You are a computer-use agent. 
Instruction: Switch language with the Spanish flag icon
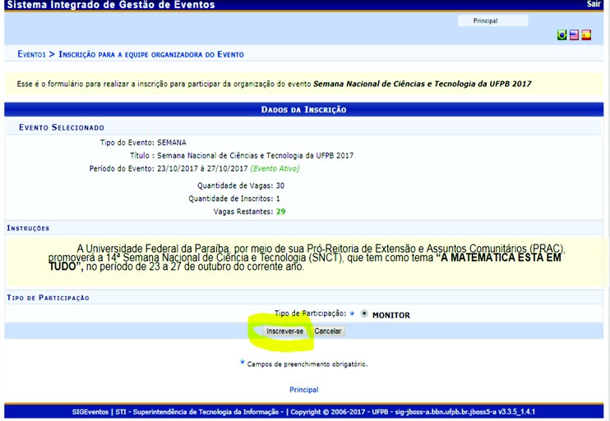tap(586, 35)
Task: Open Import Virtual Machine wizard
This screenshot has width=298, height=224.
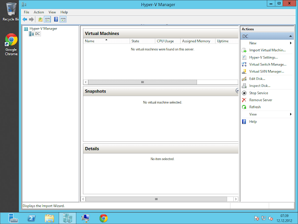Action: pos(267,50)
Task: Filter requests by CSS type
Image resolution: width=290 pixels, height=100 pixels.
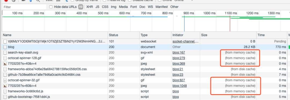Action: click(105, 7)
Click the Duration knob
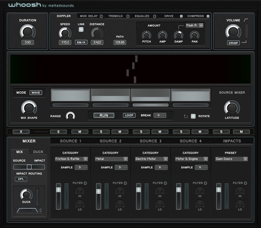The width and height of the screenshot is (261, 228). pyautogui.click(x=27, y=32)
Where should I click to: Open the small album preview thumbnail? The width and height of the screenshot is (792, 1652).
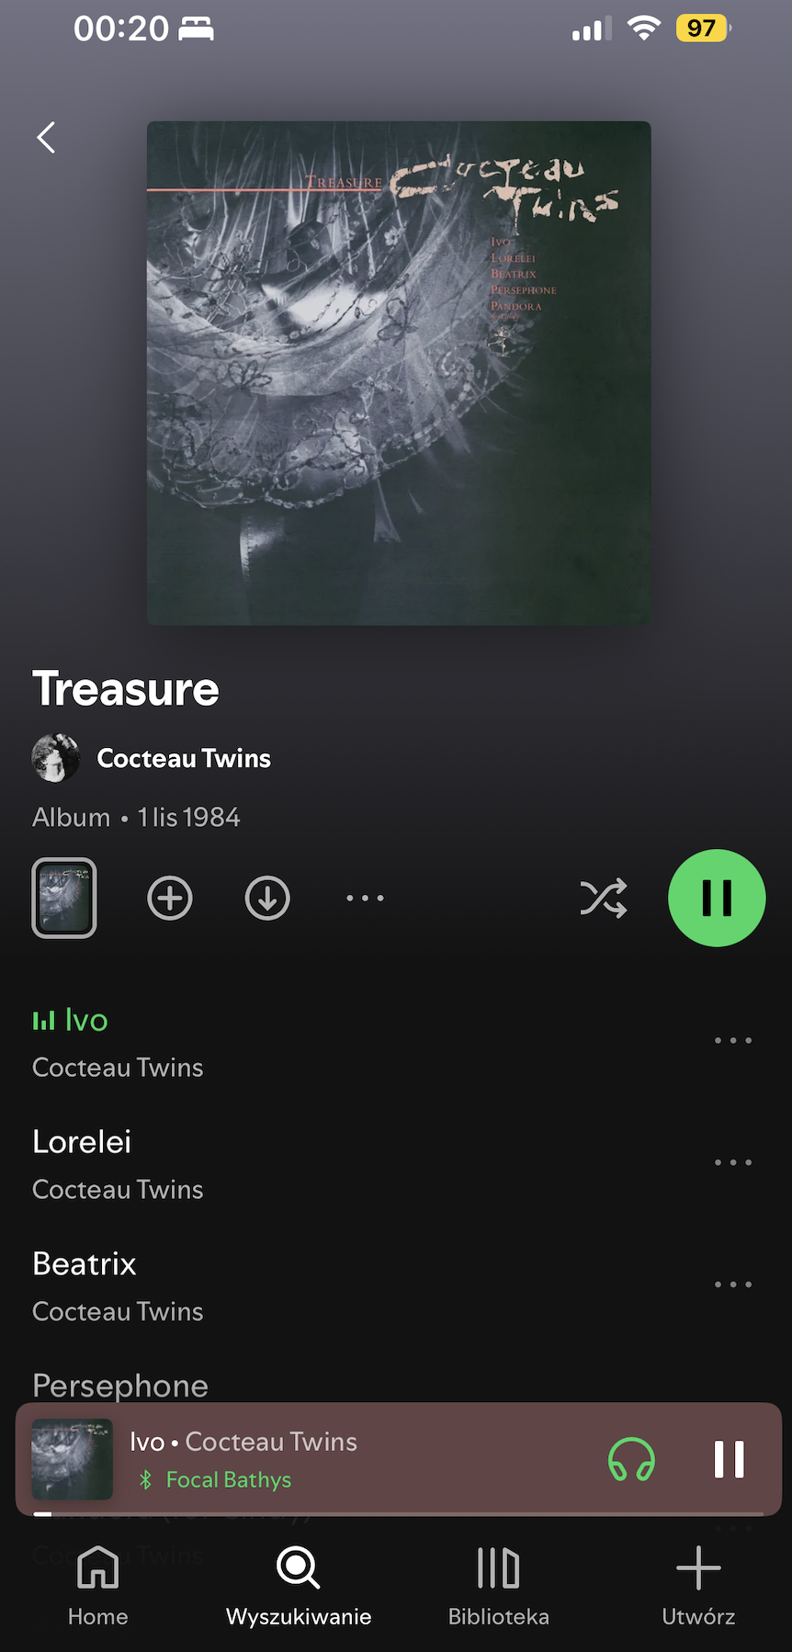point(64,898)
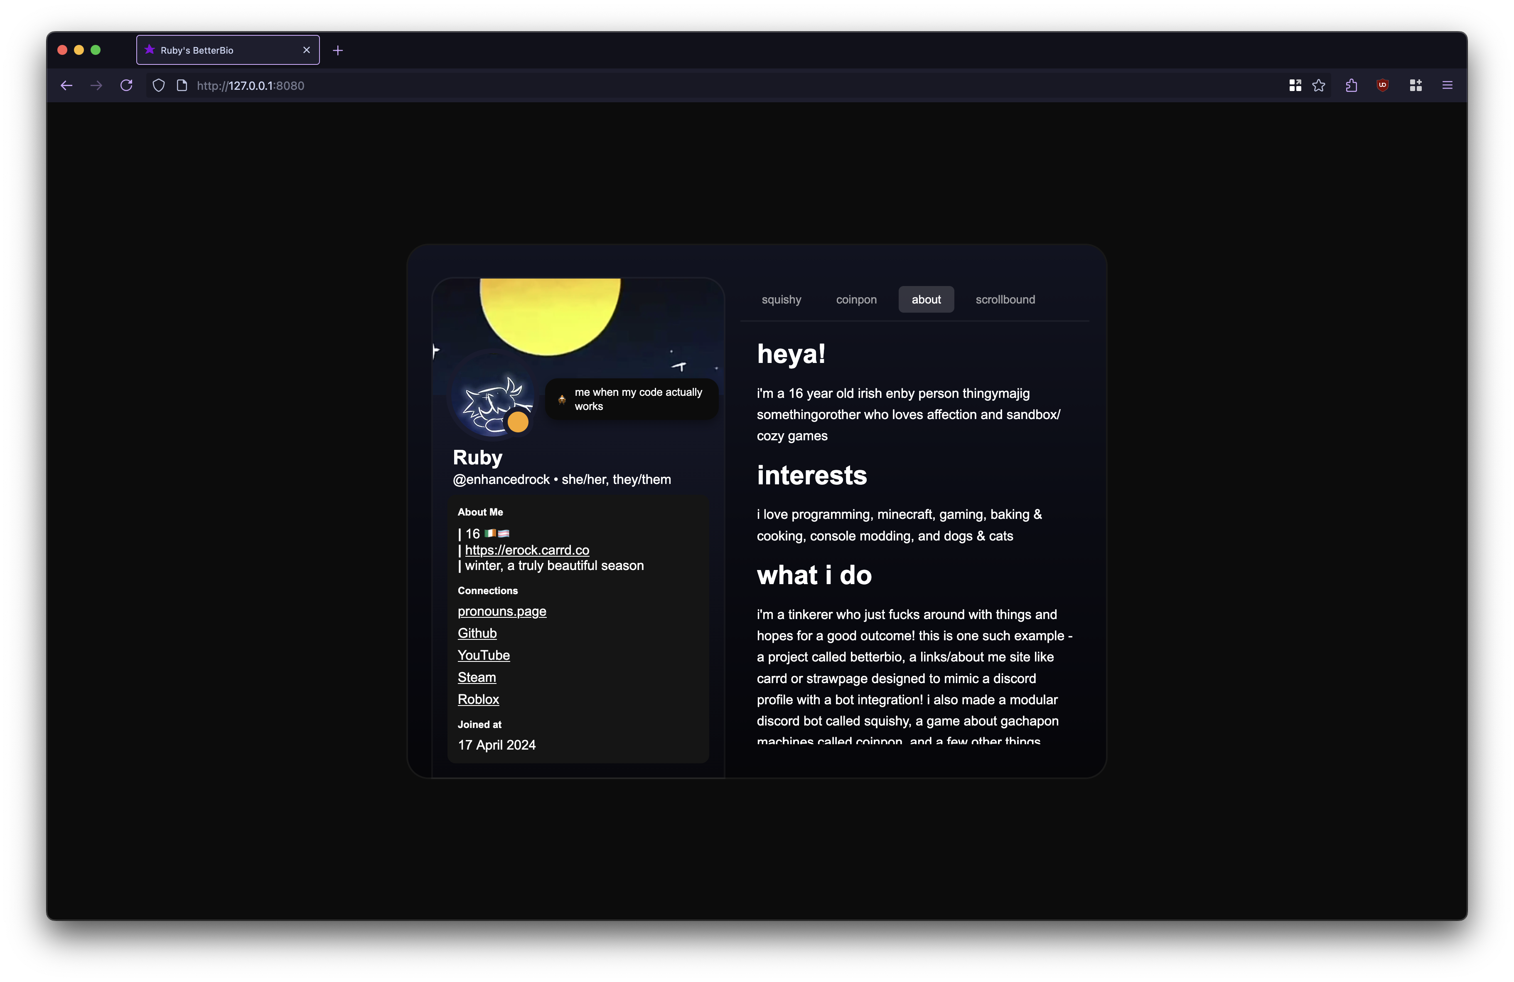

Do this ▸ Rewrite all the entries above, changing every "Task" to "Goal" and keeping everything else as it is. Leave the pictures out.

The solution ▸
You are a computer-use agent. 
Instruction: Switch language with the Spanish flag icon
tap(586, 35)
Goal: Open Import Virtual Machine wizard
This screenshot has width=298, height=224.
Action: pos(267,50)
Goal: Filter requests by CSS type
Image resolution: width=290 pixels, height=100 pixels.
Action: click(105, 7)
Click the Duration knob
The width and height of the screenshot is (261, 228). pyautogui.click(x=27, y=32)
Where should I click to: Open the small album preview thumbnail? The width and height of the screenshot is (792, 1652).
point(64,898)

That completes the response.